Despite the lack of agreement among experts regarding whether CCSVI exists, or if it does, whether it plays a role in the pathogenesis of MS, and if it does play a role, whether reversing it with angioplasty or stents might improve symptomatology, enthusiasm for CCSVI engulfed the MS community. Interest spread quickly, in large part because of vocal patient advocacy and Internet forums such as www.thisisms.com. There is even the Website, LiberationProcedureCCSV.com.
Michael Dake, MD, Professor of Cardiothoracic Surgery and Chief of the Catheterization and Angiography Center at Stanford Medical Center in Stanford, California, performed more than 35 endovascular procedures for CCSVI.[6] However, after one patient on warfarin anticoagulation following placement of an internal jugular venous stent had a fatal brain stem hemorrhage and another patient required emergency heart surgery for a dislodged stent, all CCSVI procedures were suspended.
Because endovascular procedures for CCSVI are not approved in the United States or Canada, many patients seek treatment outside North America at their own personal expense. Patients may receive endovascular balloon angioplasty alone or in combination with venous stenting.[7] There is no central registry to track these patients, their results, or their adverse events. One patient treated in Costa Rica died from complications.
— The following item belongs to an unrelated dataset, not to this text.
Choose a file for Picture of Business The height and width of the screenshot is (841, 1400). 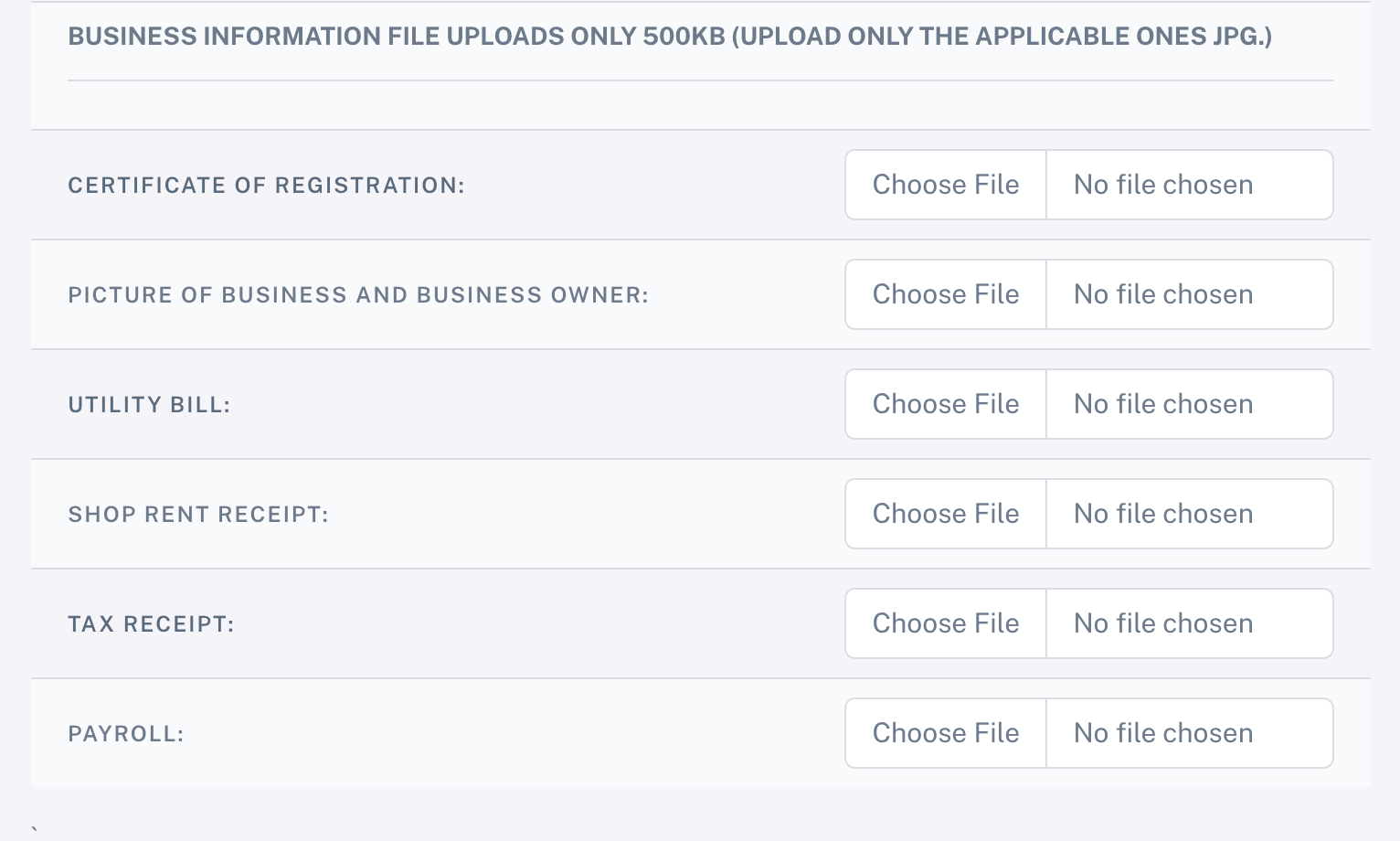(x=946, y=294)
To accommodate these patients, TraveloMed, a medical tourism company, offers a "Liberation Treatment Package," including flight, hotel, local taxi, and treatment beginning at 4500 euros. Their Website encourages patients to "Sign up now to get the procedure done this month!"
A "nonprofit" venture, the CCSVI Clinic, also arranges a medical travel package. Balloon venoplasty and stenting are available for $15,000 at Noble Hospital in Pune, India. Their Website includes a disclaimer, "CCSVI Clinic can accept no responsibility or liability whatsoever for medical procedures, advice, opinions and services provided by others."
Numerous testimonials to the success of these procedures have appeared on YouTube, including one from Ginger, who sought treatment in Poland. Other patients have sought treatment in Bulgaria, Costa Rica, India, and Mexico. Ginger enthusiastically describes improvement in her symptoms, but nothing to suggest a cure. Given the relapsing remitting nature of MS, it is impossible to determine from this and other anecdotal reports whether any improvement after CCSVI treatment is related to the procedure, a placebo effect, or simply the natural history of a relapsing-remitting disease. Nonetheless, many patients have embraced this treatment as an MS cure. Patients are so invested in this therapy that one woman who experienced transient improvement of her balance, fatigue, and mobility after treatment in India attributed the return of her symptoms 6 weeks later to a return of the "blockages" rather than a failure of the therapy.
To date, no testimonial to the success of CCSVI procedures for MS in the form of a randomized, controlled, clinical trial has appeared in any peer-reviewed publication. Until a prospective, randomized, sham treatment trial demonstrates the value of endovascular treatment for CCSVI, the Cardiovascular and Interventional Radiological Society of Europe has recommended that this treatment "should not be offered to MS patients."[8]
Conspiracy Theory
Some patients endorse a conspiracy theory, believing that neurologists, the national MS societies of the United States and Canada, and pharmaceutical companies are suppressing CCSVI because a cure for MS would mean a loss of business and profits. According to one blogger whose wife has MS, "They [the MS societies] have become a new enemy that we have to fight against, in addition to MS, and we must be determined." As Ginger declared in her video, "We're going to win this."